Value creation can be in many different forms – like giving normal folks access to investments in small bits or increasing liquidity for businesses. For Mullin, the key elements to consider are a high-quality product, value creation for both the maker and the end-user.
MANTRA, which is a blockchain specifically built for RWA tokenization with a focus on compliance, went live in October 2024. Through its secure network, MANTRA allows investors to do big RWA transactions and others to access less liquid assets. MANTRA’s OM token is used for functions like staking, transactions, and within different apps.
Mullin expressed that their goal is to be the go-to place for RWAs. He believes the best way to enforce regulations and licensing is at the application level, not in the initial tech. For mass adoption of RWAs by everyday people, we’ll need open blockchains that can integrate with a wider ecosystem of decentralized finance (DeFi).
Despite the increasing popularity, Mullen acknowledges that the user experience for blockchain activities can be tough and needs to improve. To better handle RWAs, Mantra devised the Mantra Token Service which helps with burning, freezing, and reissuing tokenized assets to uphold proper governance and protect those invested.
MANTRA is making its mark primarily in Hong Kong and Singapore, as well as other regions, with a key focus on the Middle East, especially Dubai. It works with well-established names like BlackRock, SwissBorg, Ondo, Chainlink, Kelpr, and Google Cloud among others.
They are also expanding their list of DApp services. These include secondary marketplaces, a forthcoming RWA liquidity hub named Omega, and partnerships with diverse DeFi providers to facilitate borrowing, lending, and fractional real estate businesses.
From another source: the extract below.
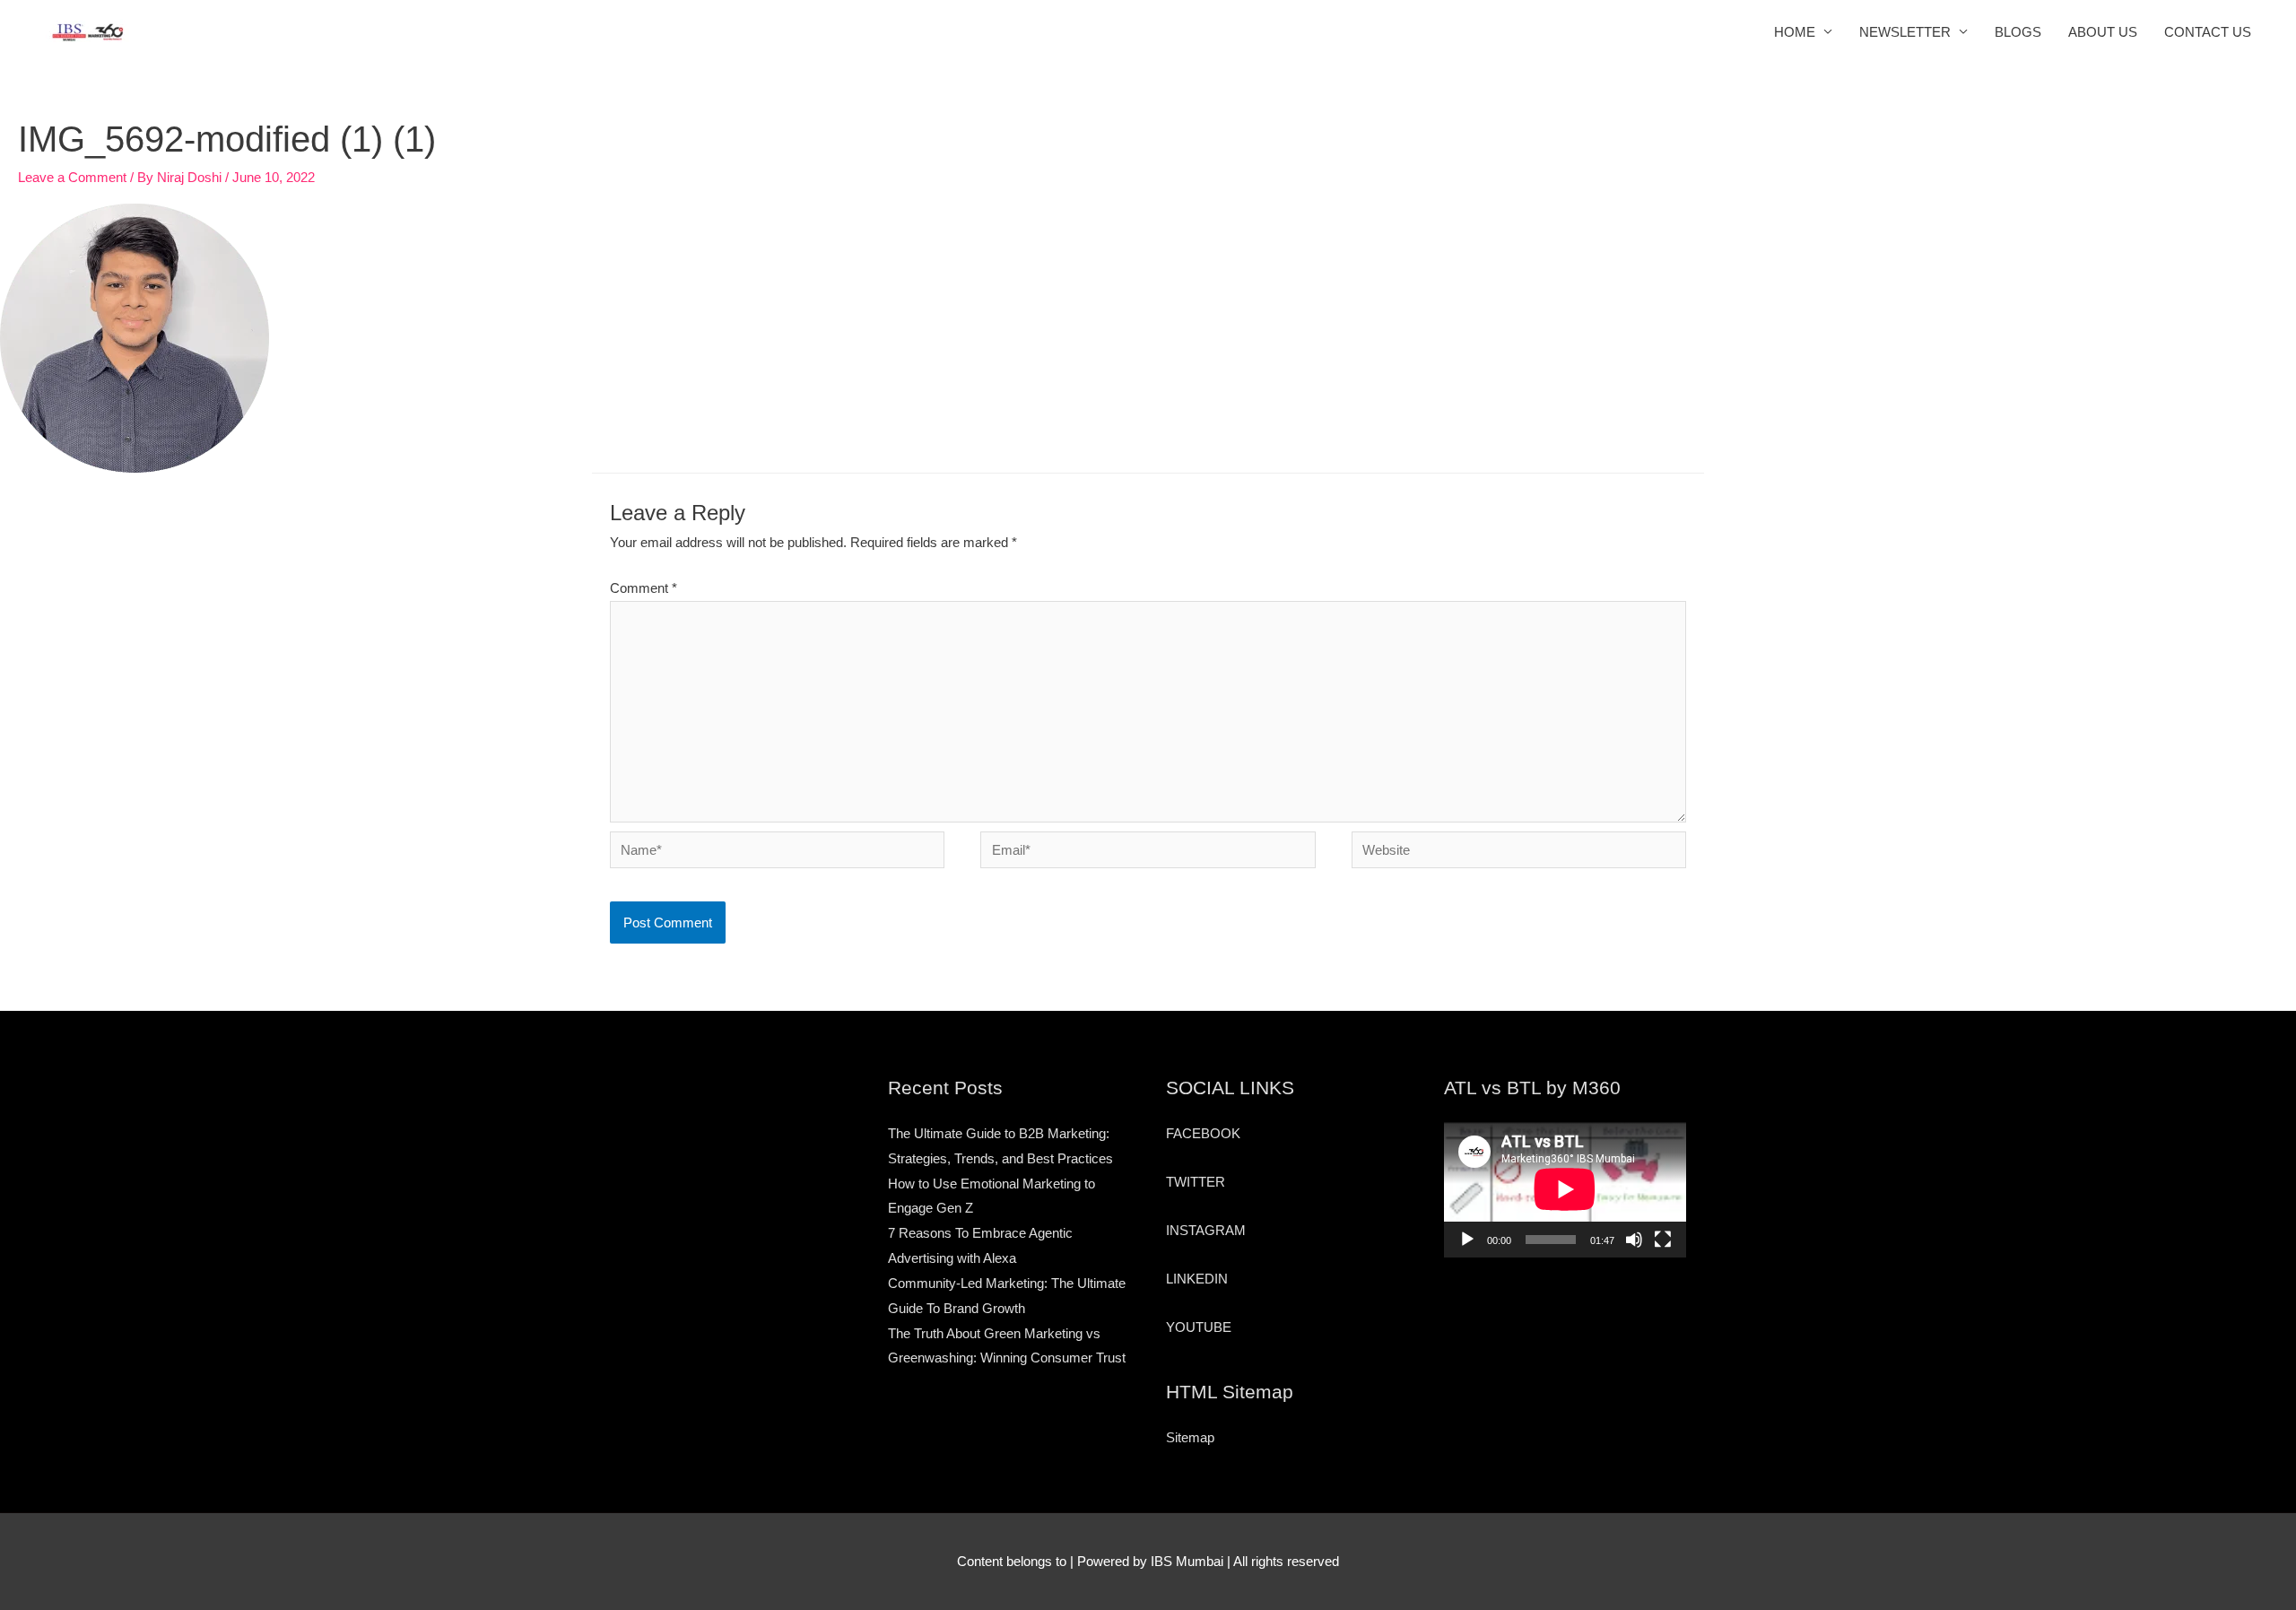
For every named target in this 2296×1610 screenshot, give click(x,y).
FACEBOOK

They’re also exploring possibilities in private credit, payments, and carbon credits.
Mullin shared that they are looking into intellectual property (IP), stating that IP could be a significant asset that, when tokenized, could be turned into financial value.
Looking forward, Mullin imagines a three-step approach to developing the RWA space – getting high-quality assets on the blockchain, focusing on liquidity and secondary market spaces, and finally, making RWAs compatible with different DeFi applications. Mullin’s ambitious goal for MANTRA is to have $100 billion in RWA total value locked (TVL) by the end of 2026.